TASK INSTRUCTIONS —
**1.** Duplicate the Kentucky passage between "That single-state stupidity" and "and Medicare assistance.", inclusive.
**2.** Carry on with the Kentucky passage, picking up after its final sentence.

SOURCE DOCUMENT —
****

That single-state stupidity crossed the radar as I perused this explanation of why "those people" are "that way." Made for a nice one-two punch.To understand Kentucky's conflicted relationship with the federal government, 50 years after hosting President Johnson's launch of the "War on Poverty," is to meet Terry Rupe. The 63-year-old widower can't remember the last time he voted for a Democrat, and he's got nothing nice to say about President Obama. He's also never had health insurance, although he started working at age 9. Since his wife's death four years ago, he's been taking care of their 40-year-old, severely disabled daughter full time. She gets Medicaid and Medicare assistance.
"I don't have any use for the federal government," Rupe said, even though his household's $13,000 yearly income comes exclusively from Washington. "It's a bunch of liars, crooks, and thieves, and they've never done anything for me. I'm not ungrateful, but I don't have much faith in this health care law. Do I think it's going to work? No. Do I think it's going to bankrupt the country? Yes."

****

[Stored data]
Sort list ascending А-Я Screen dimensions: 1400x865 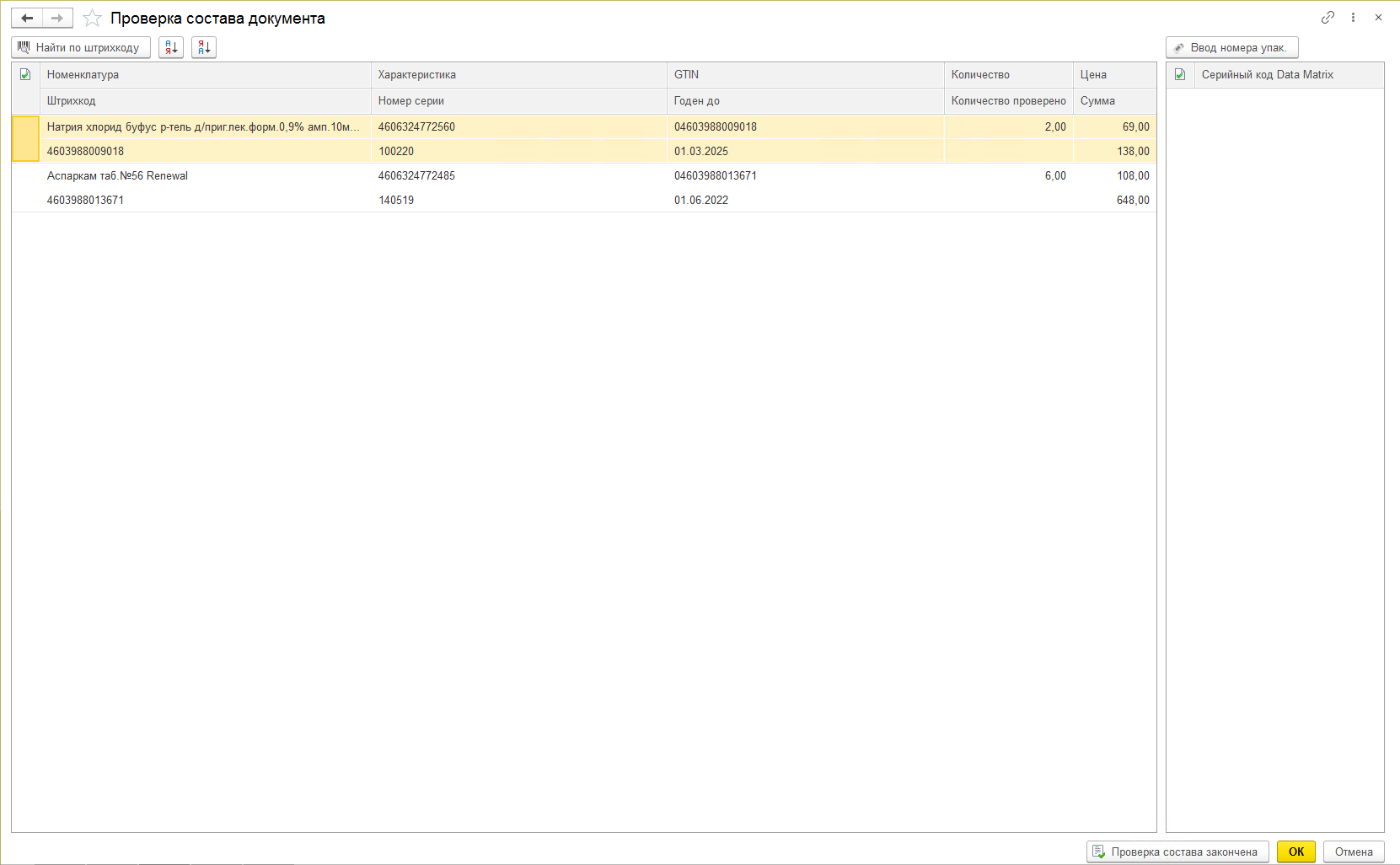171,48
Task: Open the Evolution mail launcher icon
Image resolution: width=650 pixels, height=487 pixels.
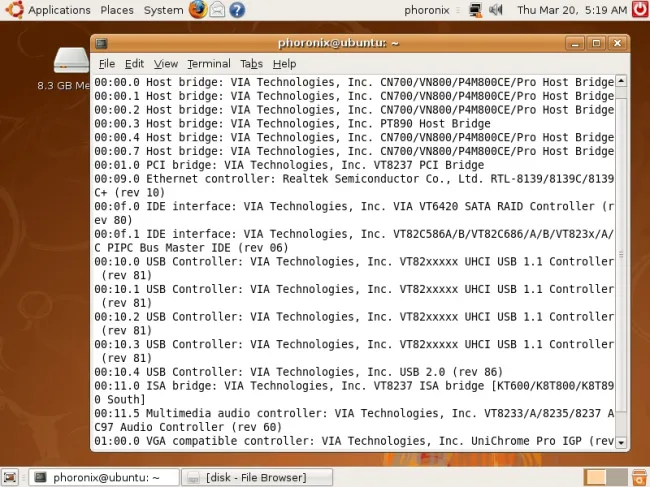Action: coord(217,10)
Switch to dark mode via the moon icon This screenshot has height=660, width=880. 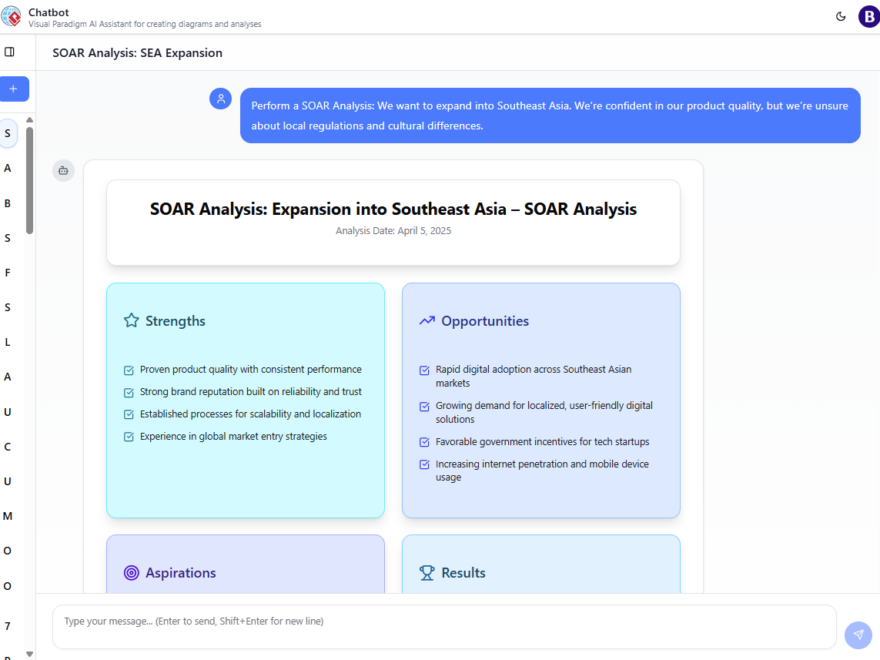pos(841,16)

****

RESULTS BY TASK —
**1.**
That single-state stupidity crossed the radar as I perused this explanation of why "those people" are "that way." Made for a nice one-two punch.To understand Kentucky's conflicted relationship with the federal government, 50 years after hosting President Johnson's launch of the "War on Poverty," is to meet Terry Rupe. The 63-year-old widower can't remember the last time he voted for a Democrat, and he's got nothing nice to say about President Obama. He's also never had health insurance, although he started working at age 9. Since his wife's death four years ago, he's been taking care of their 40-year-old, severely disabled daughter full time. She gets Medicaid and Medicare assistance.

**2.**
Rupe sounds like he could be standing on a soapbox at a tea-party rally, but he happens to be sitting in a back room at the Family Health Centers' largest clinic in Louisville—signing up for Medicaid. Rupe, who is white, insists that illegal immigrants from Mexico and Africa get more government assistance than he does. (Illegal immigrants do not, in fact, qualify for Medicaid or coverage under the Affordable Care Act.)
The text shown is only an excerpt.